Context-supported AI also helps an AI’s human overseers map and visualise the decision path within the contextual dataset, removing the ‘black box’ aspect of decision-making that can reduce confidence in why the system reached the conclusions/recommendations offered.

Context-supported AI is potentially game-changing 

My firm, Neo4j, is so convinced by the importance of graphs to AI, we have formally submitted a graph and AI proposal to NIST, The US government’s National Institute for Standards and Technology, which is helping to create a plan for the next wave of US AI government standards.

This consultation is about building trust in AI, so really matters: as the Deputy Assistant to the President for Technology Policy, Michael Kratsios, notes, “The information we receive will be critical to Federal engagement in the development of technical standards for AI and strengthening the public’s trust and confidence in the technology.” 

Our proposal said that AI and related applications of intelligent computing, like Machine Learning (ML), are more effective, trustworthy, and robust when supported and interpreted by the kind of contextual information that only graph software can provide. Let’s take a serious AI issue to see why – ethics and unconscious bias in AI. If all we do is teach our computers to reason the exact same we do, with all our flaws and limited human biases, we will end up with systems that may redline and exclude or disfavour certain service users, or discriminate against some socio-economic groups.

As a result, it is our social, business and technical conclusion that context should be incorporated into AI to ensure we apply these technologies in ways that do not violate societal and economic principles. 

AI standards that don't explicitly include contextual information will result in subpar outcomes, as solution providers leave out hugely valuable information.

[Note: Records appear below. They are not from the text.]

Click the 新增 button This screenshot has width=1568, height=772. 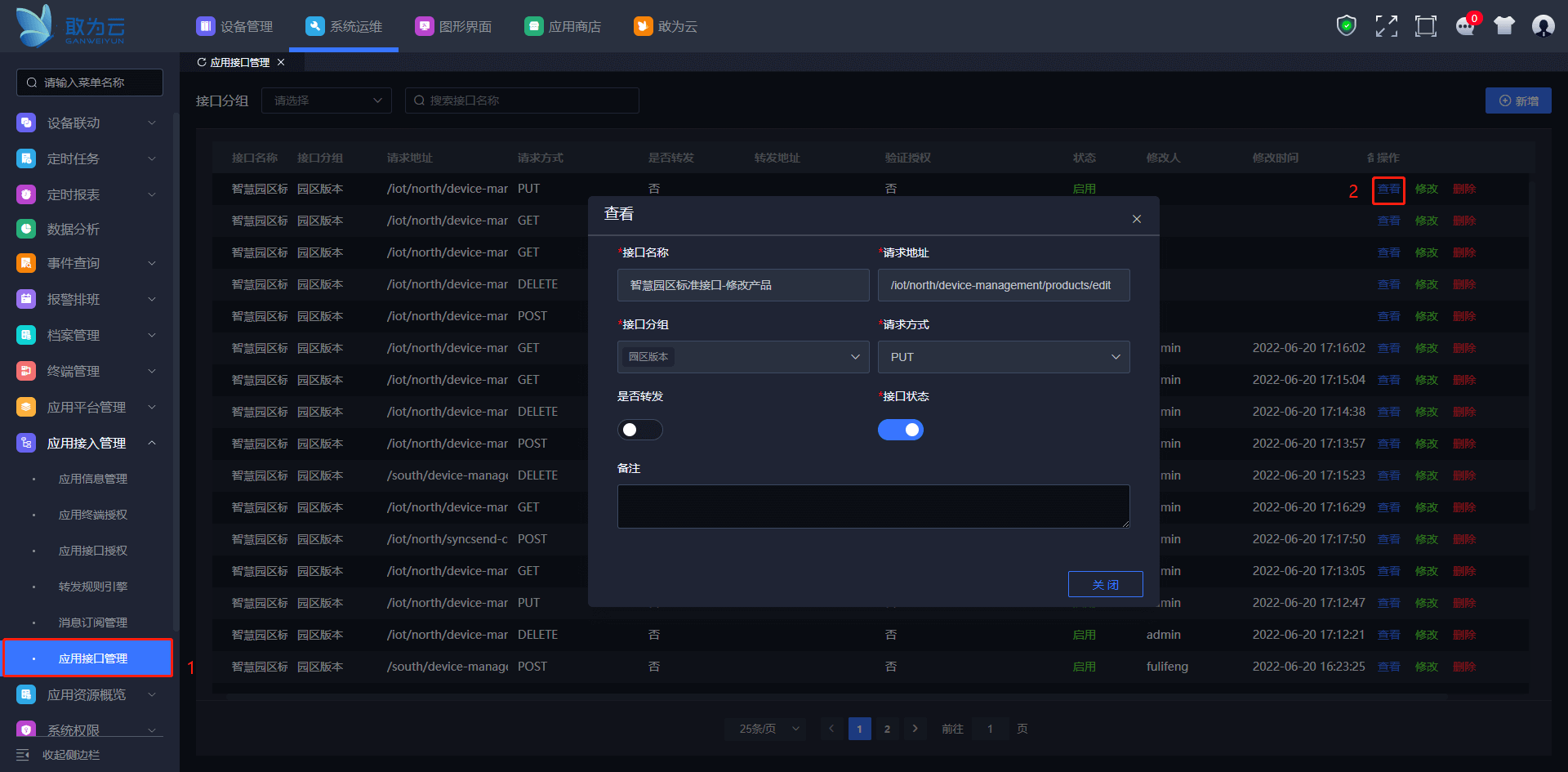[x=1518, y=101]
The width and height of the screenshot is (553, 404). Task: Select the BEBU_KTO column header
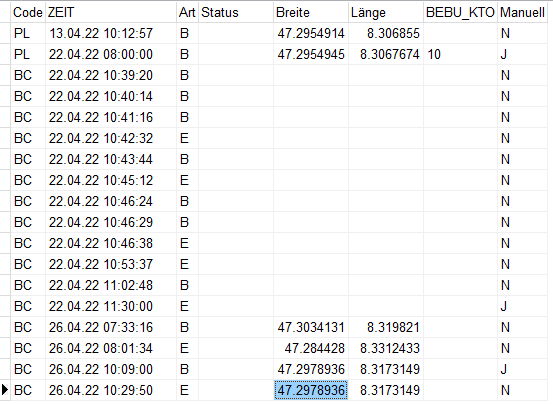[x=460, y=12]
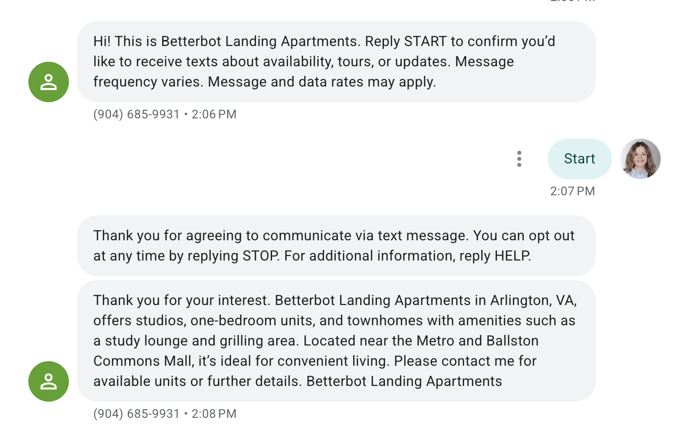Click the "Hi! This is Betterbot" message bubble
This screenshot has height=433, width=688.
(335, 62)
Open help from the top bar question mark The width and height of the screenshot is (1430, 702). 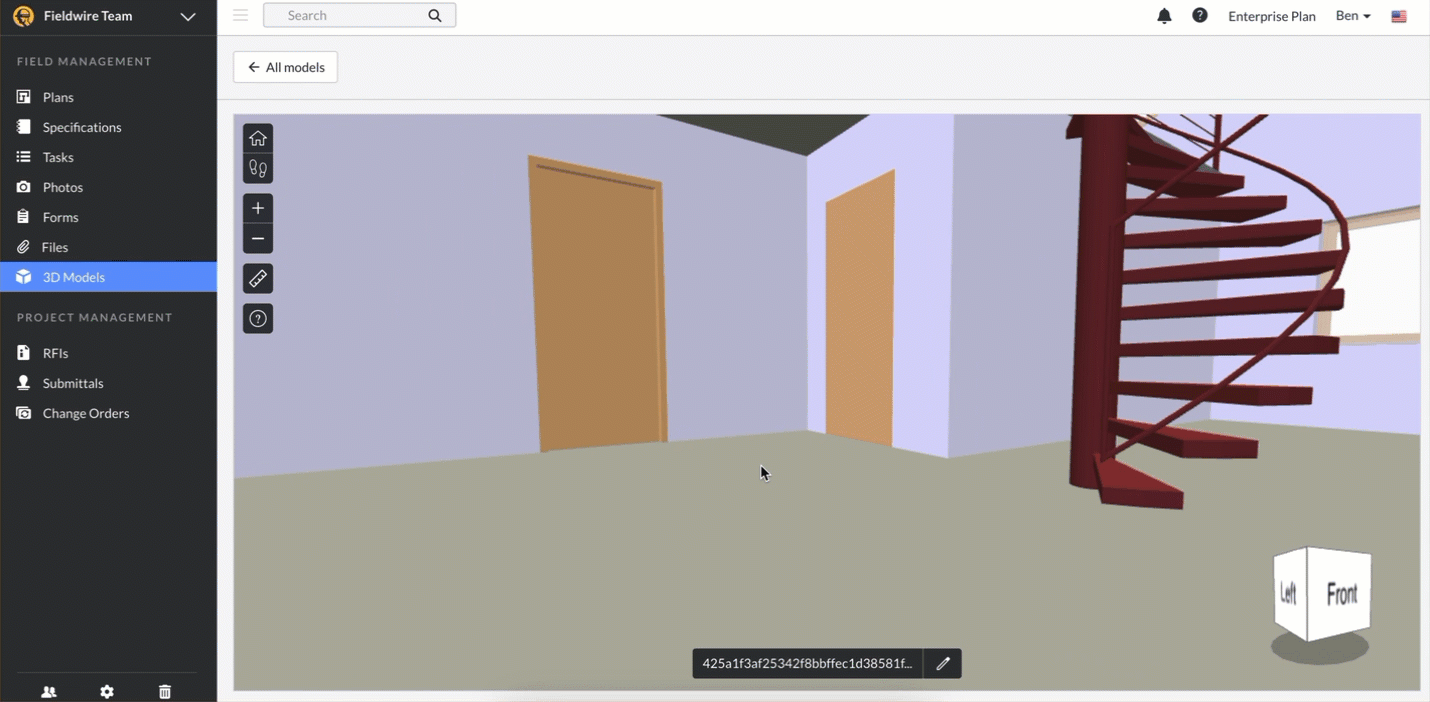(x=1200, y=16)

This is just one place where graph software, developed as a way to represent connected data and analyse the relationships in it, can step forward. That’s because graph technology can enrich any dataset to make it more useful, and as a better basis for any AI applications. 

Graph technology could help any and all AI projects – and could help us all, as we become the beneficiaries of more sensitive, accurate and insightful computer systems of the future.